39-SNP bladder cancer dataset
The cases in the dataset were selected from people at the same age range who were diagnosed with bladder cancer among from the same start time through longer enrollment period until June 2001 in the New Hampshire State Cancer Registry. Controls were chosen the same way, and shared controls from a non-melanoma skin cancer study with longer diagnostic period of July 1993 through June 1995 and June 1997 through March 2000, and with additional controls assigned as above described . DNA was isolated using the same way as above and genotyping was performed using the GoldenGate Assay system by Illuminaś Custom Genetic Analysis service (Illumina, Inc.). Same data pre-precessing were performed as above. A subset of 39 SNPs was pre-selected from this dataset based on a previous SNP-SNP interaction study . The 39 SNPs have previously been identified as the largest connected components with interactions in the statistical epistasis network (SEN) . This dataset includes 791 controls and 491 bladder cancer cases. This dataset had multiple pairs of SNPs had interactions.
Evaluation of our method using simulated data
A total of 160 different datasets, each with 100 replicates were simulated using GAMETES based on the different combination of genetic constraints, that included number of interaction locus (2), heritability (0.001, 0.005, 0.01, 0.05, 0.1, 0.2, 0.3 or 0.4), minor allele frequencies (0.2), number of SNPs (5, 10, 15, 20 or 25), sample size (2000 or 4000), extreme EDM (highest or lowest) and population prevalence that is allowed to vary. The datasets were generated from random, pure and strict epistasis models using GAMETES, with one pair of highly interacted SNPs named M0P0, M1P1, and with the rest of SNPs named Nx. The success rates for identifying the interacting SNPs, M0P0 and M1P1, were calculated for each dataset, and averaged from 100 replicates; see Table 1. It was shown that under most of the genetic constraint combinations, our approach achieved great success rates when identifying interacting SNPs. We also observed that our approach performed better when detecting interaction in models with the highest EDM and higher heritability, in datasets that include less numbers of SNPs, or larger sample size. For the datasets with 5 SNPs, the success rates were 100 % for all the datasets with heritability greater or equal to 0.05.

* EXCERPTED RECORDS:
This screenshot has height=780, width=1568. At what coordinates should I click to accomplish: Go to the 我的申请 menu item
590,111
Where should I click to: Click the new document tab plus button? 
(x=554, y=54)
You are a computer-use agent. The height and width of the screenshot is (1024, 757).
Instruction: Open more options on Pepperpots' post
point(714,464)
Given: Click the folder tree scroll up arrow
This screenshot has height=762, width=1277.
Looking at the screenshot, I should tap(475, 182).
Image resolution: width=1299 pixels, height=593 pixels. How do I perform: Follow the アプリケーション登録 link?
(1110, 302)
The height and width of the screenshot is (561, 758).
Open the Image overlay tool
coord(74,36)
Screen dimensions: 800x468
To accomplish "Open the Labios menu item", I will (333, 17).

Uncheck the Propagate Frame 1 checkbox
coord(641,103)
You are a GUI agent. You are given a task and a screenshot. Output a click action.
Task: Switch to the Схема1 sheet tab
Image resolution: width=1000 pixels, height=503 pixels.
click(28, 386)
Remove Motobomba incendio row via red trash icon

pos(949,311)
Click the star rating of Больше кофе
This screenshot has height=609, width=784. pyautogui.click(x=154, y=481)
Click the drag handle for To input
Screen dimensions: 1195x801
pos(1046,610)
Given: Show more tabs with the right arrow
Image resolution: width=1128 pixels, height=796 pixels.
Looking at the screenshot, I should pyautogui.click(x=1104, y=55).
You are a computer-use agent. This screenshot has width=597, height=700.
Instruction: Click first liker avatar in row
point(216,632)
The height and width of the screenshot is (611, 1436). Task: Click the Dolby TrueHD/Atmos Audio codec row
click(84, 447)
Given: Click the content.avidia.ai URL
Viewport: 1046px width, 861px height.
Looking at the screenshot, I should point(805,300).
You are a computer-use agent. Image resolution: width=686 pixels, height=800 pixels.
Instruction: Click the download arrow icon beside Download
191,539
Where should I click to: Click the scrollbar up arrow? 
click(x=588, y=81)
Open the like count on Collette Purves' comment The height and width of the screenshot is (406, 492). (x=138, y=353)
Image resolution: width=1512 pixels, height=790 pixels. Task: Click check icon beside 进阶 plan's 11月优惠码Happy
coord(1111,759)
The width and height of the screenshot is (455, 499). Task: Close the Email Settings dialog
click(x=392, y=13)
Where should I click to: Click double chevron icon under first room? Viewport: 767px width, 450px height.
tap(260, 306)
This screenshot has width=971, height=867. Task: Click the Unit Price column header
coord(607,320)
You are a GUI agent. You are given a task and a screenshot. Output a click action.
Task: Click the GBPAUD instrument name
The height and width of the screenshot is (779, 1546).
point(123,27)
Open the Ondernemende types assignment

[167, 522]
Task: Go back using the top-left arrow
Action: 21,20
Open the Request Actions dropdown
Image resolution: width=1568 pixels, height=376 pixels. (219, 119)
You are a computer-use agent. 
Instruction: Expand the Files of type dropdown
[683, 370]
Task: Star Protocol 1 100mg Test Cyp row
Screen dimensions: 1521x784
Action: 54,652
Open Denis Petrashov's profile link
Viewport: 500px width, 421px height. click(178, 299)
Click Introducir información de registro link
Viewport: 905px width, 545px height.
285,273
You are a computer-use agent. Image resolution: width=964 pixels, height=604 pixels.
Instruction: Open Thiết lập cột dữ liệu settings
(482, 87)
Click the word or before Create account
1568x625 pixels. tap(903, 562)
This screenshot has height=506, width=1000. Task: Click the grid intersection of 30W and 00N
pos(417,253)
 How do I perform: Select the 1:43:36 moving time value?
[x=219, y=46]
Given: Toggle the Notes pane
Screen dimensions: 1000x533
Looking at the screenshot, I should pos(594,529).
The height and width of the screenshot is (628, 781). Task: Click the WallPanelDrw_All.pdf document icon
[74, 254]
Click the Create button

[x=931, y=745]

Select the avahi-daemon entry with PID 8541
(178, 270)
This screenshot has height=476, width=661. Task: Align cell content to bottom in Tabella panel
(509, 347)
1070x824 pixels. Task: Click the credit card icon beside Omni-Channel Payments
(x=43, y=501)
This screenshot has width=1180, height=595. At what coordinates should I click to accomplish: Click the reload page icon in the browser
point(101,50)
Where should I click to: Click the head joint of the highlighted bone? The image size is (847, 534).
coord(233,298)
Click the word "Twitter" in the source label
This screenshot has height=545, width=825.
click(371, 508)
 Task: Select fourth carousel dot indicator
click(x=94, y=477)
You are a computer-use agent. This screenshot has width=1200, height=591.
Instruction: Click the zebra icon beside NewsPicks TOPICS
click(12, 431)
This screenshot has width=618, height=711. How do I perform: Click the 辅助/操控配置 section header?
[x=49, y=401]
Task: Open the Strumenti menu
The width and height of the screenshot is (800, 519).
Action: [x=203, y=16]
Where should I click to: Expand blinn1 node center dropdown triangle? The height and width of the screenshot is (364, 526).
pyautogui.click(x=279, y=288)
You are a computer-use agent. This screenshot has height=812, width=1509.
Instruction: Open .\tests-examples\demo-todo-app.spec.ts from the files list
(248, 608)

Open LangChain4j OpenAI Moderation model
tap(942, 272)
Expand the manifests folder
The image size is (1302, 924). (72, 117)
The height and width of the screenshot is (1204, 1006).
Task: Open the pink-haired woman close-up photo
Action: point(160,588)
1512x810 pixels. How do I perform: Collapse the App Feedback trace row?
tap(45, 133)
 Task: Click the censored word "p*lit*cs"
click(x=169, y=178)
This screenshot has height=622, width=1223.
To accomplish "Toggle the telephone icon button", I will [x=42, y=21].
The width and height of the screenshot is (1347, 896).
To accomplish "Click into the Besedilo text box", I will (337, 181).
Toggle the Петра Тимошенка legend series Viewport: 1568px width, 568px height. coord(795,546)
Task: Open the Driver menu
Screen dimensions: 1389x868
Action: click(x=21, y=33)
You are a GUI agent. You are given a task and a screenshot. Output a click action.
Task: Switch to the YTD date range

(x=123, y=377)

* PROBLEM STATEMENT: How many controls and how many bladder cancer cases does the 39-SNP dataset include, according to the SNP study text? The rows have no role here.

* OUTPUT OF THE EXERCISE: It includes 791 controls and 491 bladder cancer cases.